Artesunate/pyronaridine

Combination of
- Artesunate: Antimalarial
- Pyronaridine: Antimalarial

Clinical data
- Trade names: Pyramax
- Other names: Artesunate/pyronaridine tetraphosphate
- Routes of administration: By mouth
- ATC code: P01BF06 (WHO) ;

Identifiers
- CAS Number: 884661-13-6;

= Artesunate/pyronaridine =

Combination medication for the treatment of malaria

Artesunate/pyronaridine, sold under the brand name Pyramax, is a fixed-dose combination medication for the treatment of malaria. It can be used for malaria of both the P. falciparum and P. vivax types. It combines artesunate and pyronaridine. It is taken by mouth.

The combination is generally well tolerated. Side effects may include headache, vomiting, or cough. Use in those with severe liver disease or kidney disease is not recommended. Use is not generally recommended in early pregnancy. However, there are no other options and if treatment may save the mother's life it may be used. The two components work by different mechanisms.

It is on the World Health Organization's List of Essential Medicines.

== Medical uses ==
Artesunate/pyronaridine is used for malaria of both the P. falciparum and P. vivax types. It is not recommended for severe disease.
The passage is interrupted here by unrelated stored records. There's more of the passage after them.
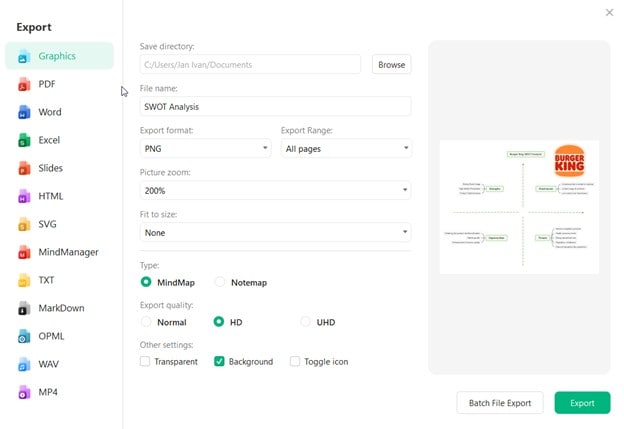Click the Slides format icon
This screenshot has height=429, width=624.
[24, 169]
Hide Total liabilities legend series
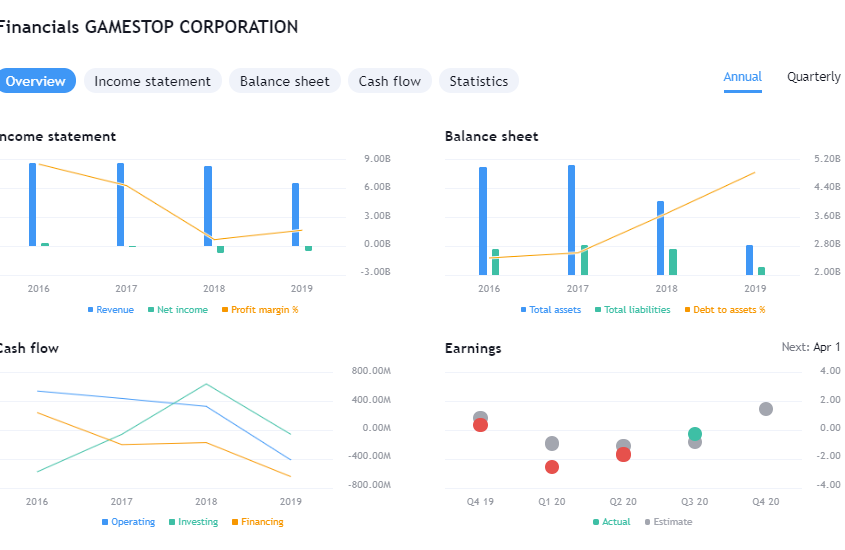This screenshot has height=550, width=845. [636, 310]
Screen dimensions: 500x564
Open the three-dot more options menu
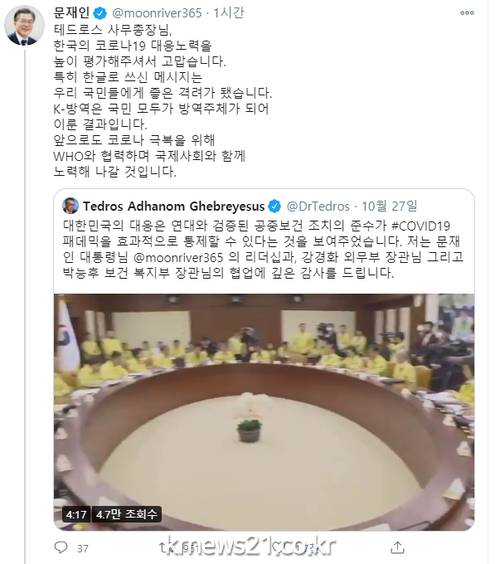(x=467, y=13)
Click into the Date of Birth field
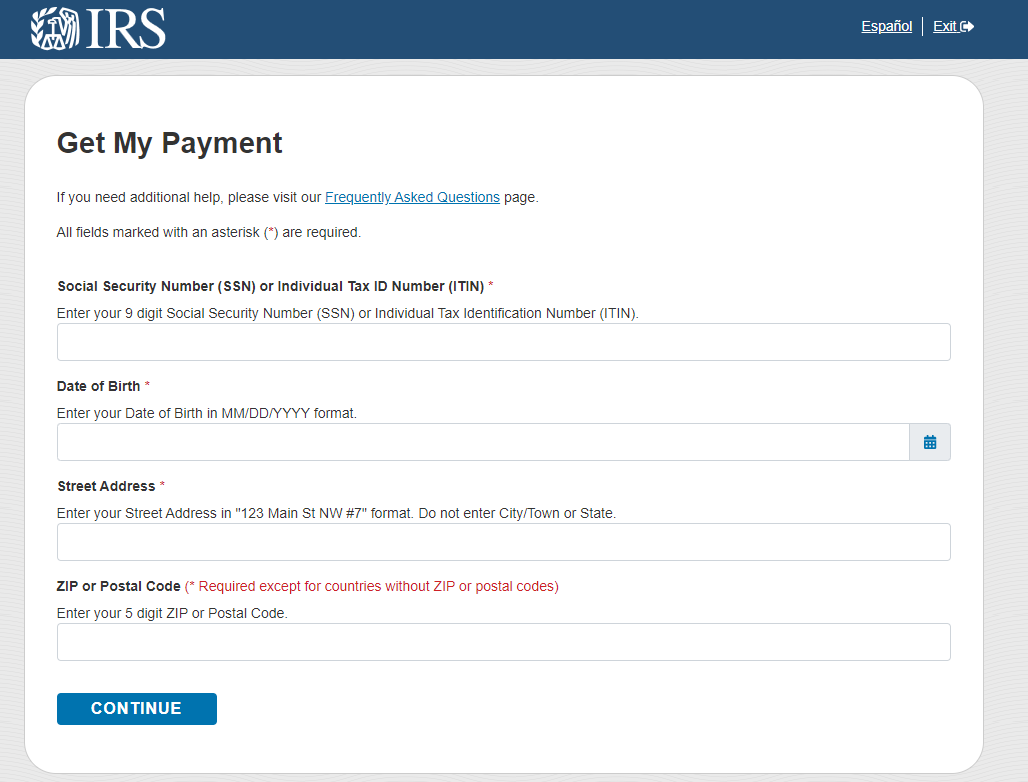This screenshot has height=782, width=1028. pyautogui.click(x=482, y=442)
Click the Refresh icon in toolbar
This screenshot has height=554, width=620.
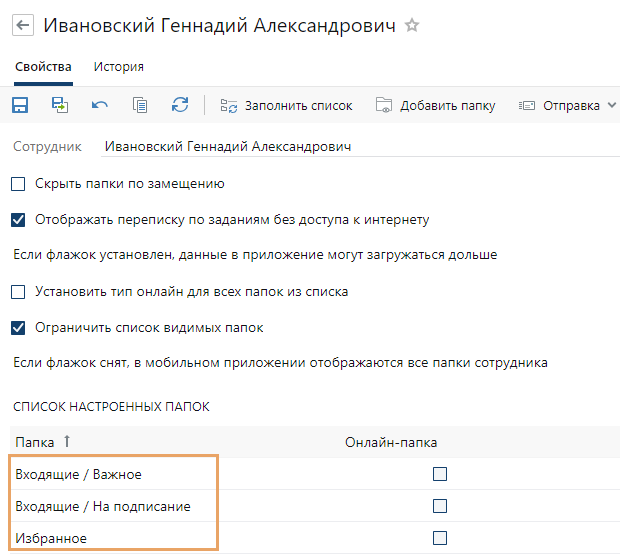pos(180,105)
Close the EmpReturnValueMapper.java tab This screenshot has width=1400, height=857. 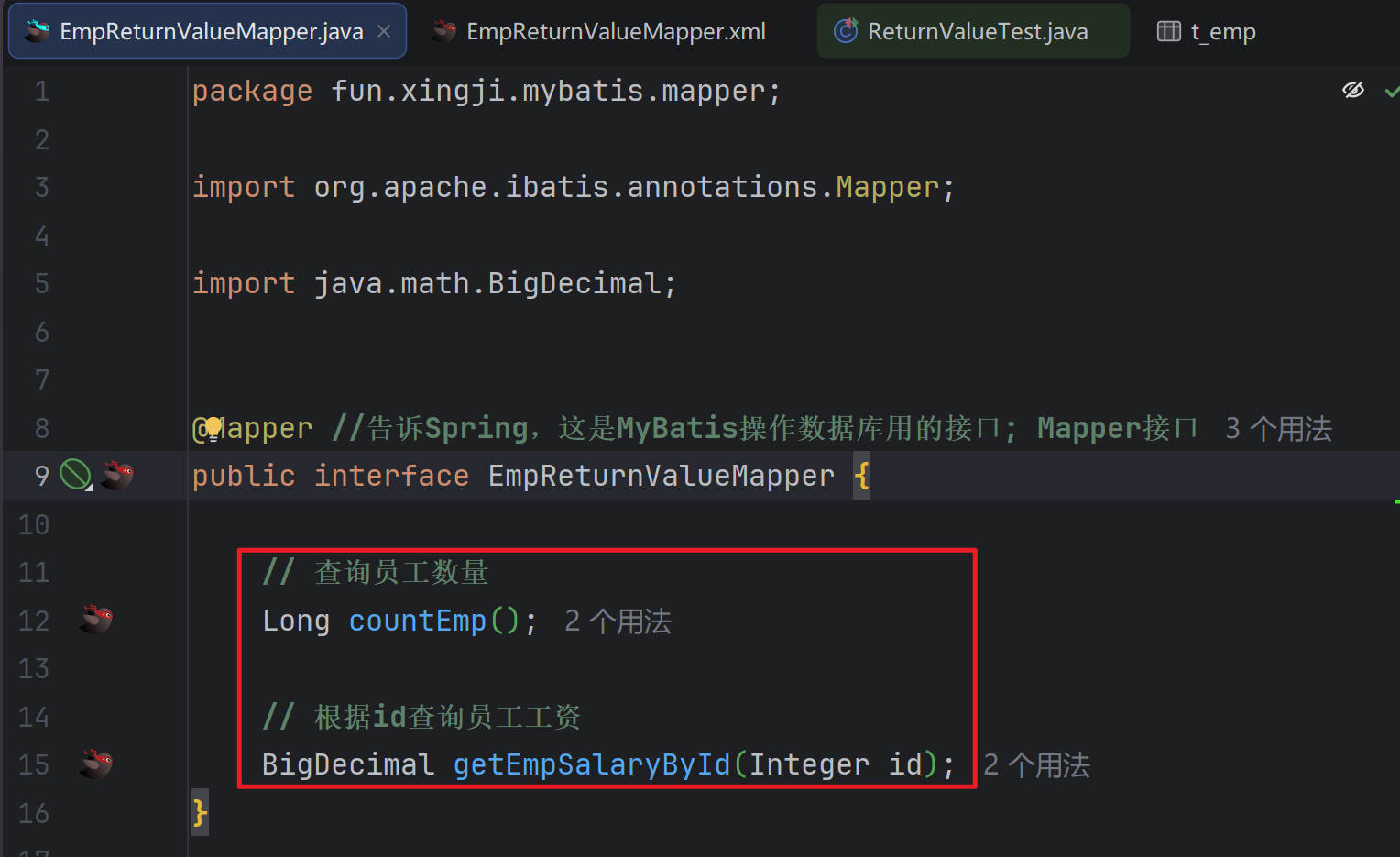[384, 32]
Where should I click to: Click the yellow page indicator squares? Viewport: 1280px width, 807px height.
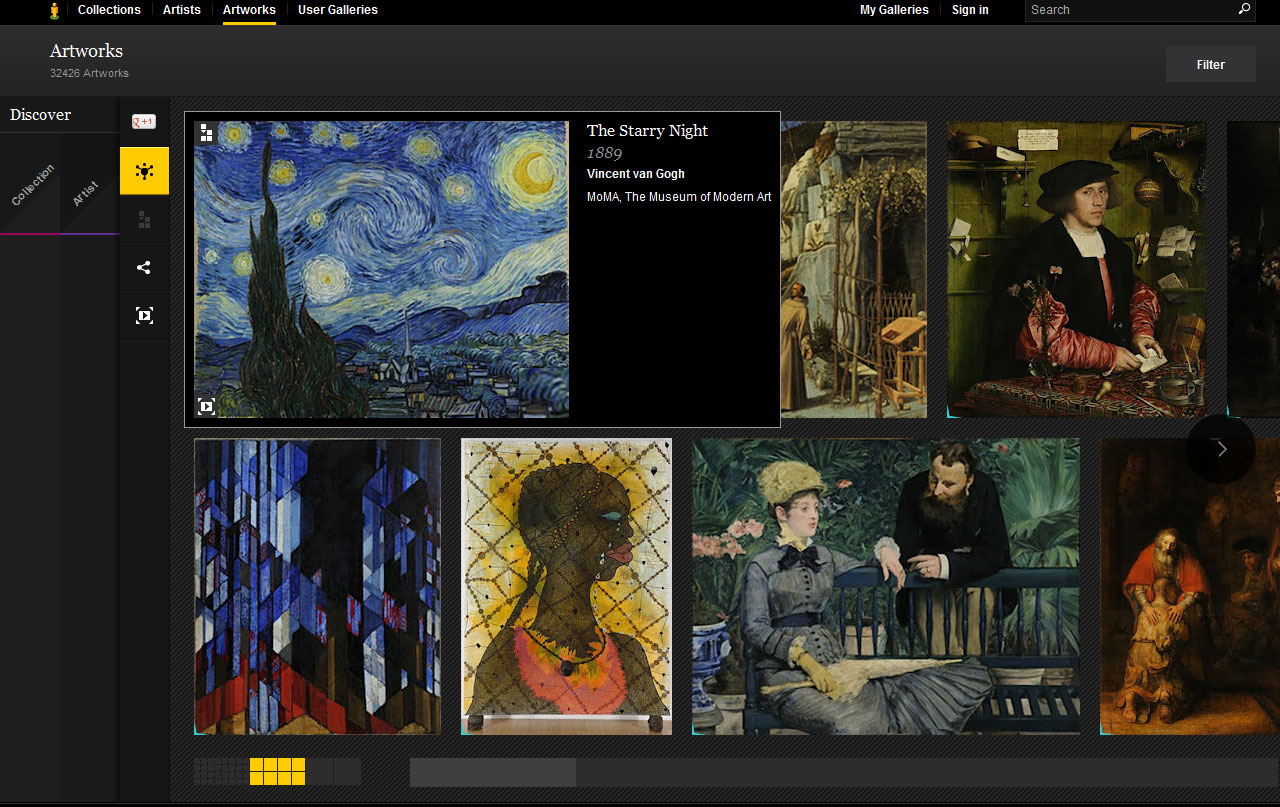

A 2019 review (updated in 2021) found that the combination compared well to artemether/lumefantrine. Benefits also appear similar to mefloquine together with artesunate. It is not recommended for the prevention of malaria.

== Research for drug repurposing ==

There is some in vitro evidence that suggests artesunate/pyronaridine may be worthy of clinical trial study to determine whether it might have a role as a drug for COVID-19 treatment.